Irreducible Curriculum for Language Model Pretraining
This work addresses the problem of efficient and fine-grained data selection for language model training, offering a novel approach that reduces computational costs while improving performance, though it is incremental in the context of curriculum learning methods.
The paper tackled the challenge of automatic data selection and curriculum design for large language model pretraining by proposing an irreducible curriculum algorithm that prioritizes samples with higher learnability, using a proxy model to avoid extra computation. The method demonstrated consistent improvements in validation perplexity across domains and better 5-shot accuracy on benchmarks compared to baselines.

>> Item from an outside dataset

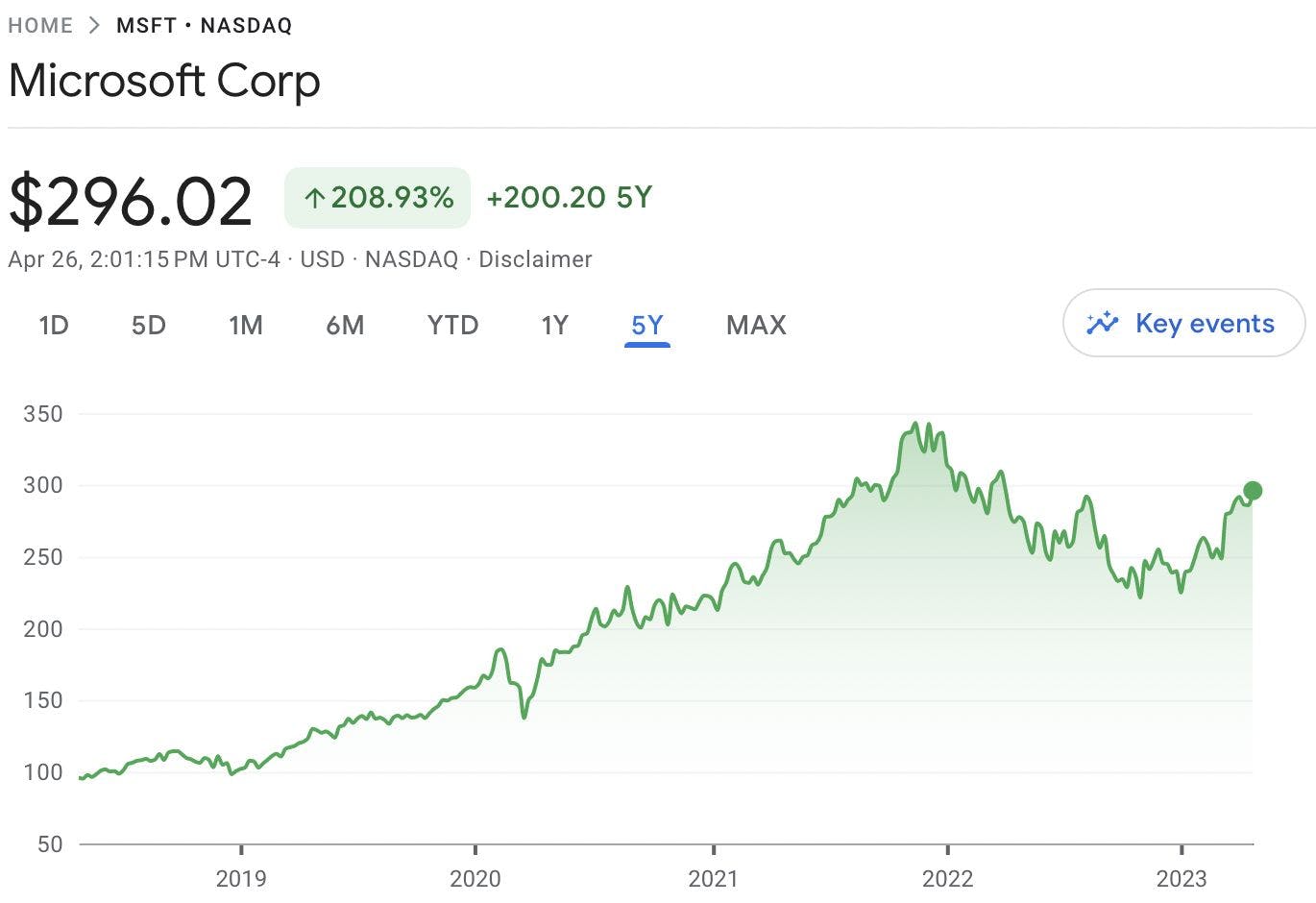1316x903 pixels.
Task: Click the 208.93% change badge
Action: [378, 198]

Automatic data selection and curriculum design for training large language models is challenging, with only a few existing methods showing improvements over standard training. Furthermore, current schemes focus on domain-level selection, overlooking the more fine-grained contributions of each individual training point. It is difficult to apply traditional datapoint selection methods on large language models: most online batch selection methods perform two-times forward or backward passes, which introduces considerable extra costs with large-scale models. To mitigate these obstacles, we propose irreducible curriculum as a curriculum learning algorithm for language model pretraining, which prioritizes samples with higher learnability. Specifically, to avoid prohibitive extra computation overhead, we simulate the sample loss along the main model's training trajectory using a small-scale proxy model. Our experiments on the RedPajama-1B dataset demonstrate a consistent improvement on validation perplexity across all 7 domains compared to random uniform baseline and the anti-curriculum strategy. Our method also reduces the sharpness of the network and illustrates a better 5-shot accuracy on MMLU benchmarks.